In the week-and-a-half since her Zurich Summit “debut,” so-called AI actor Tilly Norwood has been met with concern, fear, and disgust from the human actor community. Today, in a letter published in The Hollywood Reporter, Betty Gilpin (who played an AI-battling nun in Mrs. Davis) shared some sage wisdom with Norwood. “When I was your age… well, wait, no. You are both infant and immortal, like Thor in a diaper,” Gilpin writes. “I mean, when I was starting out in my career like you, this very thing happened. An actress older than me pulled me aside and gave me advice.”
In the letter, Gilpin takes on the daunting task of explaining the quintessential humanness of performance. Explaining how she first fell in love with theater as a teenager, she says, “Tilly, you never had to be 14, so I’ll tell you what google can’t. It feels like your soul gets a broken glass enema. You go from curious about this marvelous world to drowning in un-marvelous you. Who am I? How should I be? Am I alone? Your human brain answers ‘no one,’ ‘invisible’ and ‘yes.'” But while watching a bad play, one transcendent actor “was so good that, impossibly, I left myself.”

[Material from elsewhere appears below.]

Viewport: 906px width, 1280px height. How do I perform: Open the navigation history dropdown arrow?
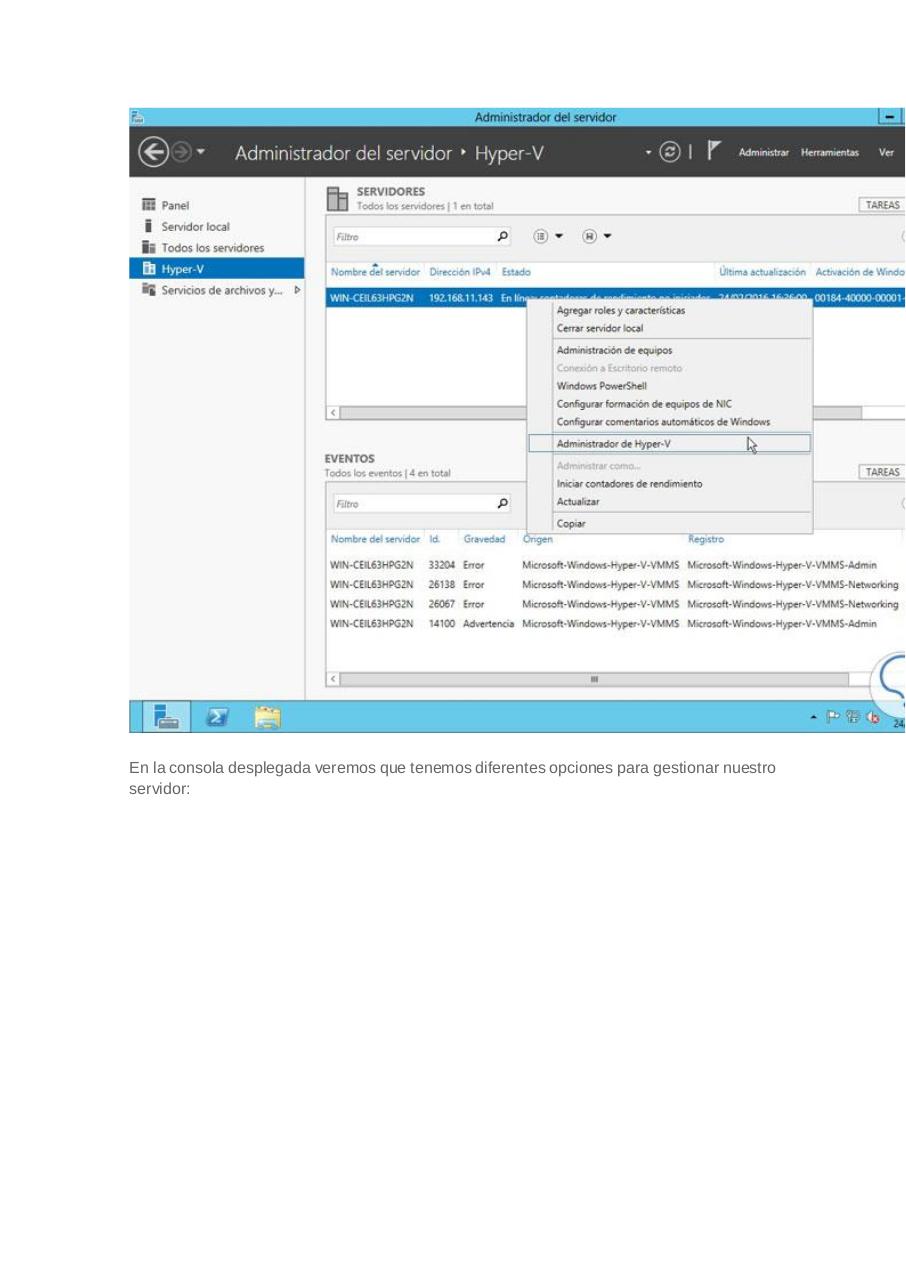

As Gilpin concedes, an AI “actor” can remain young and beautiful forever, without the pesky interference of aging and emotion to transgress or interrupt its “career.” An AI character will say and do exactly what its handler tells it to—”Property without zits or opinions,” as Gilpin puts it. She wonders “if an eyelash or toothshine of mine from a screenshot twenty years ago is one speck of your billions of Hot Young Actresses mosaic that is your not-real face.” Gilpin lays out a solid and beautifully articulated argument for the power of connection, admitting that she, too, is “made up of a million bits of plagiarism of every person I’ve had the privilege to come across.” But the difference is that Gilpin draws from a rich well of experience over the course of a lifetime, and Tilly Norwood draws from computer programming. You can read the full letter for yourself here.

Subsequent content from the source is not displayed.